• _What is being asked_
Below are records. Copy every line with "sidebar" in it.

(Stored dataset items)
——
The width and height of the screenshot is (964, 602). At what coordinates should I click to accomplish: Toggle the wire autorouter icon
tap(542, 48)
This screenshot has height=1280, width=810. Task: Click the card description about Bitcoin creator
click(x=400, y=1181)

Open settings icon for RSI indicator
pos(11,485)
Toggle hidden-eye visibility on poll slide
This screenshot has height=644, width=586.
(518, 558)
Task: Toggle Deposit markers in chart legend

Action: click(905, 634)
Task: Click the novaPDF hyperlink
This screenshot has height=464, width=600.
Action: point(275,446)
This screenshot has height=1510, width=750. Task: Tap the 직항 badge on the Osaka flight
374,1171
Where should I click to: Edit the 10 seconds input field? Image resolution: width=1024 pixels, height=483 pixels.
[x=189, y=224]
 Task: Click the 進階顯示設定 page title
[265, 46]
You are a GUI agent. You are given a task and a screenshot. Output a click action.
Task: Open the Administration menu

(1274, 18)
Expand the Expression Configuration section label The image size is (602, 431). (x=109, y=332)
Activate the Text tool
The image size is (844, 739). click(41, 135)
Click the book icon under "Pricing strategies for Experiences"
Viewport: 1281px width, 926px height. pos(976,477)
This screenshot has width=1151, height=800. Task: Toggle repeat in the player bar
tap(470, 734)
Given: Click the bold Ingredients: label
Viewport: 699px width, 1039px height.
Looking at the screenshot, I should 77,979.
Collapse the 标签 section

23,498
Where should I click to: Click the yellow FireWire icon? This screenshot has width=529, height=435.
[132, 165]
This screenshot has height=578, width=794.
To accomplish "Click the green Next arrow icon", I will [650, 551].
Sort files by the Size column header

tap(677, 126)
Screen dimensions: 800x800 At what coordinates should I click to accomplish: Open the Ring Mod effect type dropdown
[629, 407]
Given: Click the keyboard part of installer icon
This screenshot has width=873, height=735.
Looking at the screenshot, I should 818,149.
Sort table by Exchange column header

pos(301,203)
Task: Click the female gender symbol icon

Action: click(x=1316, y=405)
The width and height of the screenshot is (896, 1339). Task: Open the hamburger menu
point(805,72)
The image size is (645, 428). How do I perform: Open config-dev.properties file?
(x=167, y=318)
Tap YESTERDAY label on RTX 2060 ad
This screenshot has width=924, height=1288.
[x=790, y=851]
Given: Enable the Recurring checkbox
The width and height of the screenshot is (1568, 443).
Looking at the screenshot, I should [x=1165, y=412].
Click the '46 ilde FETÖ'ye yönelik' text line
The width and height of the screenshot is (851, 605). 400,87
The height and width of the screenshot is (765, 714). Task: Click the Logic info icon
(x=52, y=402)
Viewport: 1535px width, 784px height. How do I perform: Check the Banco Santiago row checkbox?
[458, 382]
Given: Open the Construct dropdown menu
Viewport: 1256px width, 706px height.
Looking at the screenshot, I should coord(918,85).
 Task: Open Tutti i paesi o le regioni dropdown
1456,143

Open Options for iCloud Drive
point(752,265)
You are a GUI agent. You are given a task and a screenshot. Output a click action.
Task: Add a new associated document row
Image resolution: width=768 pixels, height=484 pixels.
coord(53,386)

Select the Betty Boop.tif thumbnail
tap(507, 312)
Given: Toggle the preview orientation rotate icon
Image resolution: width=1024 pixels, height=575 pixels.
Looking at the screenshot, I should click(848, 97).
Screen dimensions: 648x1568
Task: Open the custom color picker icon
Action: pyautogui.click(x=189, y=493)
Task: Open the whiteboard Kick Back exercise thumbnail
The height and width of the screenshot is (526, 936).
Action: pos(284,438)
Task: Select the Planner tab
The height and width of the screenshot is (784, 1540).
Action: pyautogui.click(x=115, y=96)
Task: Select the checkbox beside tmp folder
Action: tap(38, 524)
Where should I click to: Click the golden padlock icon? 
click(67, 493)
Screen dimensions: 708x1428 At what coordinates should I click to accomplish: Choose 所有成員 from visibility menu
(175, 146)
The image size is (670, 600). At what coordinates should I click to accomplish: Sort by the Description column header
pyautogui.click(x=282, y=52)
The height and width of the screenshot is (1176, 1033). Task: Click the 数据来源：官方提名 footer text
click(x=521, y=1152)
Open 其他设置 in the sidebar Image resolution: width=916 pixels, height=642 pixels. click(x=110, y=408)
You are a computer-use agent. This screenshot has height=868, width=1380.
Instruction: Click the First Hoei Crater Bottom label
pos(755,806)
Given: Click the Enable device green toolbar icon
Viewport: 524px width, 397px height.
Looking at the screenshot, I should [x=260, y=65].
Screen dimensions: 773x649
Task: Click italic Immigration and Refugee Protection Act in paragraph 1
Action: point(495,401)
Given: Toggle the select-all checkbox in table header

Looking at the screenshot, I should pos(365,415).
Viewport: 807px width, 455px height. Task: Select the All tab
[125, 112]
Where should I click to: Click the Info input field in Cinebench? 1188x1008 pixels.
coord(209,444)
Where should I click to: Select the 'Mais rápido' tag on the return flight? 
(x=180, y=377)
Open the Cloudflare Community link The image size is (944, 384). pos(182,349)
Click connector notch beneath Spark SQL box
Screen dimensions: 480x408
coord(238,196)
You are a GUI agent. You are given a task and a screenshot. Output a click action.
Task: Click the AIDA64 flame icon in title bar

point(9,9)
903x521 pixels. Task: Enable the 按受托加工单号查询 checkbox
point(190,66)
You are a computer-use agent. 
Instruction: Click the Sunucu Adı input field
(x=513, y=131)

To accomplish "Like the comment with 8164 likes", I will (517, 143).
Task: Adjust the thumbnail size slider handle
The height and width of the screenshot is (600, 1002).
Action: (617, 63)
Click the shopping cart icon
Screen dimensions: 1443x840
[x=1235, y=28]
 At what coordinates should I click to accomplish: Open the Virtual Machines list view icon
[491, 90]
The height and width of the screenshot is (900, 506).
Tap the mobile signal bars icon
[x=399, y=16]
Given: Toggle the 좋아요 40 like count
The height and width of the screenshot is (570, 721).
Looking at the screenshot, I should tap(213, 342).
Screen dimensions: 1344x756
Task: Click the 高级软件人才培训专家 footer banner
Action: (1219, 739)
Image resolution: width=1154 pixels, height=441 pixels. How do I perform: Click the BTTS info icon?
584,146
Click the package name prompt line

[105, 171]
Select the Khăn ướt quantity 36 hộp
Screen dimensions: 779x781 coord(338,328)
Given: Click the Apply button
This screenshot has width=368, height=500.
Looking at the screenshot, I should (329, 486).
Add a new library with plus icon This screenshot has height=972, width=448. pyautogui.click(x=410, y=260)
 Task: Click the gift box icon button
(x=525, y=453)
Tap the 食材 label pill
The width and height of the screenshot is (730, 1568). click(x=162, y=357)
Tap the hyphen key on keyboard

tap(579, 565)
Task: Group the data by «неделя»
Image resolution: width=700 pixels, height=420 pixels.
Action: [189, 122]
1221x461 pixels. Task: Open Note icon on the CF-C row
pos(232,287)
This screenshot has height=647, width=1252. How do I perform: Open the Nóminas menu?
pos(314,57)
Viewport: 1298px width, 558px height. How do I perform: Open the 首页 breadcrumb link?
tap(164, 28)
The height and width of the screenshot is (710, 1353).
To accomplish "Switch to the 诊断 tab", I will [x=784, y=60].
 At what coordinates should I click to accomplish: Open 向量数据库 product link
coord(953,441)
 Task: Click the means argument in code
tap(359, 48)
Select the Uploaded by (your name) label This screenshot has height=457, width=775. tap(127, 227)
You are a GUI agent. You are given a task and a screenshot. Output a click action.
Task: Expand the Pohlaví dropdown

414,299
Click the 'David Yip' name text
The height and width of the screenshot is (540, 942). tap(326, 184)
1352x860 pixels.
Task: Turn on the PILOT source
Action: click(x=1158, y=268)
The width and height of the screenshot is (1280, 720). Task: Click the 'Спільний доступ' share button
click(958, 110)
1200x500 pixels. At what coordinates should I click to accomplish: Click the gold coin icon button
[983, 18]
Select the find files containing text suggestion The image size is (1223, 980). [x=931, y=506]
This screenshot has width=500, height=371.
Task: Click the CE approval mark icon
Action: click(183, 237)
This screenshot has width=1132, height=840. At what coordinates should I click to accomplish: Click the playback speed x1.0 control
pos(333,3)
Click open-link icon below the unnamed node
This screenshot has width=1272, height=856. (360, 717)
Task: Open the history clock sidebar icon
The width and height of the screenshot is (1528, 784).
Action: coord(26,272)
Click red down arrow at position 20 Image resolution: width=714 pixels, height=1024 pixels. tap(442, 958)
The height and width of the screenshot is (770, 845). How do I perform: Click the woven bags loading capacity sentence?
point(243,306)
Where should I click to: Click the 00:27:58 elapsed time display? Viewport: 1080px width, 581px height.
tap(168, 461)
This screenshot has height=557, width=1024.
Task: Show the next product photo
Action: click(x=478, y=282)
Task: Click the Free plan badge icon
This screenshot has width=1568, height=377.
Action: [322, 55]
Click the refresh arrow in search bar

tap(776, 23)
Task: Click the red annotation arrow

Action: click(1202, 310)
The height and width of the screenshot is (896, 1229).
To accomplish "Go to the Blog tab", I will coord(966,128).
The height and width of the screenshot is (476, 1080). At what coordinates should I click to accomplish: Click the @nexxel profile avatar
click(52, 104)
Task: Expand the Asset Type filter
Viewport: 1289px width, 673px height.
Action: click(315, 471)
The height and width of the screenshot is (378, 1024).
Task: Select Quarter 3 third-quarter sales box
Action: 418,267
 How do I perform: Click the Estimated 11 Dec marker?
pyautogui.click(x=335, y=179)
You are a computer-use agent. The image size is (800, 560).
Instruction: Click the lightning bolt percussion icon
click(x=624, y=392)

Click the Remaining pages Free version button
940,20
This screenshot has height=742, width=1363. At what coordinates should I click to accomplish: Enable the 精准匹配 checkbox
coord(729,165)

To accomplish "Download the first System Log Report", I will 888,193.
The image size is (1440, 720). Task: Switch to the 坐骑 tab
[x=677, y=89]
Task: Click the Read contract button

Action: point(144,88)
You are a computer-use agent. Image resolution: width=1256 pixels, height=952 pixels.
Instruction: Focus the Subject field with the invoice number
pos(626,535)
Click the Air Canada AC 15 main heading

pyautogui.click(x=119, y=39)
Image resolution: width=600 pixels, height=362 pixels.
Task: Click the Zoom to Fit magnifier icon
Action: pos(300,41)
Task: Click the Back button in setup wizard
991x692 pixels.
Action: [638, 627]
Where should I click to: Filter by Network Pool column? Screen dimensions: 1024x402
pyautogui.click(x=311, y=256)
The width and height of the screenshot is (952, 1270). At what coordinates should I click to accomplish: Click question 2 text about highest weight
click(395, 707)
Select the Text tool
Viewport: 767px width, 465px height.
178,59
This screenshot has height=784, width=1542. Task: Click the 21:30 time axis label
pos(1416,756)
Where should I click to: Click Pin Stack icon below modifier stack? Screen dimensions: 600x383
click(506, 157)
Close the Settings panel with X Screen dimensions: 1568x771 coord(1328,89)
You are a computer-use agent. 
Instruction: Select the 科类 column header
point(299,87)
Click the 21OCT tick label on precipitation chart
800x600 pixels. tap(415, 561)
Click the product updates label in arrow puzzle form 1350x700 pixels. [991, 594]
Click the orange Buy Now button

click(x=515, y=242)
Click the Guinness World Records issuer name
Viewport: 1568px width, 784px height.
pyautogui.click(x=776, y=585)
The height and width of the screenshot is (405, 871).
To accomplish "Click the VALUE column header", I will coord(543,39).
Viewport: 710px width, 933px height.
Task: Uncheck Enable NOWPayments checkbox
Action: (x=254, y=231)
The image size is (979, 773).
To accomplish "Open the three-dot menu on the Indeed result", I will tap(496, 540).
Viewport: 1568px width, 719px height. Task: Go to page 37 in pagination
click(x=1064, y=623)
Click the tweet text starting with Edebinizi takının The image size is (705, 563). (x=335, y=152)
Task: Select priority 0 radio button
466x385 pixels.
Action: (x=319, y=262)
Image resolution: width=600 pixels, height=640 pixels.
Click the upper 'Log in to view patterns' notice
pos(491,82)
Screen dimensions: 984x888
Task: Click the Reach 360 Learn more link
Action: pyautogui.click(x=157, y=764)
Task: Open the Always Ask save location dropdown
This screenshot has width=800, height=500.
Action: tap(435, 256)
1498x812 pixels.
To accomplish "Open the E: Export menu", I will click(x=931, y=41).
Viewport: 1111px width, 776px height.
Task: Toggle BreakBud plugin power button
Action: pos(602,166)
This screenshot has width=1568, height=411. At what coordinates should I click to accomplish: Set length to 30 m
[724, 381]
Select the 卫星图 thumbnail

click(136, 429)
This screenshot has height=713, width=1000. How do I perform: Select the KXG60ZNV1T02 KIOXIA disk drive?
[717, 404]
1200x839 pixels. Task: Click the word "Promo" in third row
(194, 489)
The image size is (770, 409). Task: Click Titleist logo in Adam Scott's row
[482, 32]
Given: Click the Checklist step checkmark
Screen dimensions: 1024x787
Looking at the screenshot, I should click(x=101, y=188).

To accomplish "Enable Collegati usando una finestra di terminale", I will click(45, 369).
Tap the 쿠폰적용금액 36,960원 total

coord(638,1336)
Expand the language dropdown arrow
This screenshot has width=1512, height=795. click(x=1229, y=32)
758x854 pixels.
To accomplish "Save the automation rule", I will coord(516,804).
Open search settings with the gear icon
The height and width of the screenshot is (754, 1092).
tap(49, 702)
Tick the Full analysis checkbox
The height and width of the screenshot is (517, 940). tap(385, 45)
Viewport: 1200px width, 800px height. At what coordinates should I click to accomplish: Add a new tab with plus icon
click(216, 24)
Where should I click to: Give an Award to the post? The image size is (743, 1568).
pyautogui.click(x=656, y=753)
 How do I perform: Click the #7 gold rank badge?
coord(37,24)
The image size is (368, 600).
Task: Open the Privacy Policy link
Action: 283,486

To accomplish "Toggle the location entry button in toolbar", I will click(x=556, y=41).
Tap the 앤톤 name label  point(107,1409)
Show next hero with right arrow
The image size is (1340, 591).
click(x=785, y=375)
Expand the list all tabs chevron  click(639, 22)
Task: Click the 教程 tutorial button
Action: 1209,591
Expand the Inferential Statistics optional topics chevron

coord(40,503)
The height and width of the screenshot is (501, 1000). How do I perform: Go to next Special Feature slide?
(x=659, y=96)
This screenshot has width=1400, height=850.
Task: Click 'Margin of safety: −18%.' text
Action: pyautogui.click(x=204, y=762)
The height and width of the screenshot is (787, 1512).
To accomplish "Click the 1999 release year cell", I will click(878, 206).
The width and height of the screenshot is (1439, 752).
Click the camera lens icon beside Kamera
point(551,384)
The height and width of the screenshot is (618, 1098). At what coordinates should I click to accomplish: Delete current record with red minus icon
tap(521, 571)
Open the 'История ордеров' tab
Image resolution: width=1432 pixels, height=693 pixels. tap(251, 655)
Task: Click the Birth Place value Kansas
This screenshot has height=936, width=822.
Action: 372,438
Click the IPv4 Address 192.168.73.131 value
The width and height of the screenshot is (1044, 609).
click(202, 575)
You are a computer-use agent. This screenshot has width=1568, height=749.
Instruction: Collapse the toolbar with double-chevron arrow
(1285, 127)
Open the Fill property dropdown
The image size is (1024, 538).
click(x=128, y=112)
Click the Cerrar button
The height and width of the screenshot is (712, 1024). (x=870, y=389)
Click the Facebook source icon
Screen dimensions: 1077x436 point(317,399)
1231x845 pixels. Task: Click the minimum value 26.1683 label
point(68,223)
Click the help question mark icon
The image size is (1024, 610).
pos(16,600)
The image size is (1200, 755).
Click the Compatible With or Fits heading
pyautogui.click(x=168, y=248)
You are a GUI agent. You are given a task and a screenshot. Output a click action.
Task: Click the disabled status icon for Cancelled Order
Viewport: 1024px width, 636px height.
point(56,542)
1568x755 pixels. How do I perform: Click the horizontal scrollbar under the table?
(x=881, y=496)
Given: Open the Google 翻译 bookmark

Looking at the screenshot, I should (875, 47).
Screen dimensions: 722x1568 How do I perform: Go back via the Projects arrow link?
——
• _Solution for this exercise_
Open 其他设置 in the sidebar Image resolution: width=916 pixels, height=642 pixels. click(x=110, y=408)
Task: Open the history clock sidebar icon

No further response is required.